The Feedbooks edition of Moby-Dick includes a biography (from Wikipedia), navigable table of contents, links to additional books available (from Feedbooks) by Melville, the text (including the Etymology) and recommendations with links to other books you might like from Feedbooks. Feedbooks does let you download wirelessly a large number of public domain books–books whose copyrights have expired–lots of classics as well as self-published books, newspapers, blogs, etc. Amazon also offers lots of free, public domain books that download wirelessly to your Kindle. The advantage of using Amazon is that it will keep track of your books (even the free ones) and keep them in your archive so you can redownload them if you delete them or you can download them to your Kindle app on the iPhone or PC (and soon Mac and Blackberry).

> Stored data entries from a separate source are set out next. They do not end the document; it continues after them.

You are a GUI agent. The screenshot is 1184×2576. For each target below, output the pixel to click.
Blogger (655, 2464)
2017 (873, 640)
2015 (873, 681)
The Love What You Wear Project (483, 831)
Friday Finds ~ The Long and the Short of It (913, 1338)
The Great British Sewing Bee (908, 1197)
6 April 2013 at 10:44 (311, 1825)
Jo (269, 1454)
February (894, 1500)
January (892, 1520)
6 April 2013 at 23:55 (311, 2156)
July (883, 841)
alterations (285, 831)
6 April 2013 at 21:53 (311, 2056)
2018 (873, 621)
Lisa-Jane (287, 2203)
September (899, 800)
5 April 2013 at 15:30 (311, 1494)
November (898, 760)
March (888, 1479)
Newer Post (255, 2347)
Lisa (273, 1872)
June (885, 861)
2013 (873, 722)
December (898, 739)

So what is it like to read Moby-Dick on paper vs ebook? Pretty much the same with some minor differences. I really like the explanatory footnotes in the book; the ebook has a few of those but they are mixed in with the text.  eBooks can do footnotes as links but this particular free book doesn’t do so. I also like the idea of the text and critical essays but found I didn’t read many of them in the pBook. I really liked being able to move my cursor to an unfamiliar word and look it up on the Kindle–not all words were available but many were and often these were ones not explained in the pBook footnotes. The solution I took was to purchase a separate Shmoop Moby-Dick study guide for 99 cents. I would read a chapter or two then open up the study guide for a chapter summary and analysis. Actually the study guide included an overview, discusions on why you should care about this book, what the title and ending mean, literary devices, book summary, plot overview, plot analysis, character analysis, roles, and cues and themes and quote analysis. For me, this was VERY fun indeed–must be the ex-English major in me. I always read the chapter summaries AFTER reading the chapter. It reminded me of what I had read (good if I were studying for school and good because I forget things easily) and sometimes pointed out things I had missed. Occasionally the chapter summaries of some Schmoop guides have seemed to contain errors…but for the most part they are spot on. They actually now have a Moby-Dick: Complete Text with Integrated Study Guide from Shmoop which I prefer so I don’t have to switch back and forth. This is available for the Kindle for $2.39 so that is how Amazon got me to pay money by adding value to something I could have gotten for free.

Other differences are those that people have noted in other locations…the feel and smell of the book; the images with color, maps are more readable vs. weight/size/convenience.  Underlines and notes in physical vs. electronic form (like the look of pBooks better; the convenience of eBooks better) And this morning I was reminded another difference: had to find the physical book this morning so I could take a photo of it–it was lurking in one of many overfull bookcases–and had to find it on my Kindle (page forward til it shows up on my list or I could have searched for it).

In Conclusion

Which one do I prefer? Books! In any form they are fabulous and I am glad to have them in physical or electronic form or both. There really is no contest here, I hope both will continue to prosper.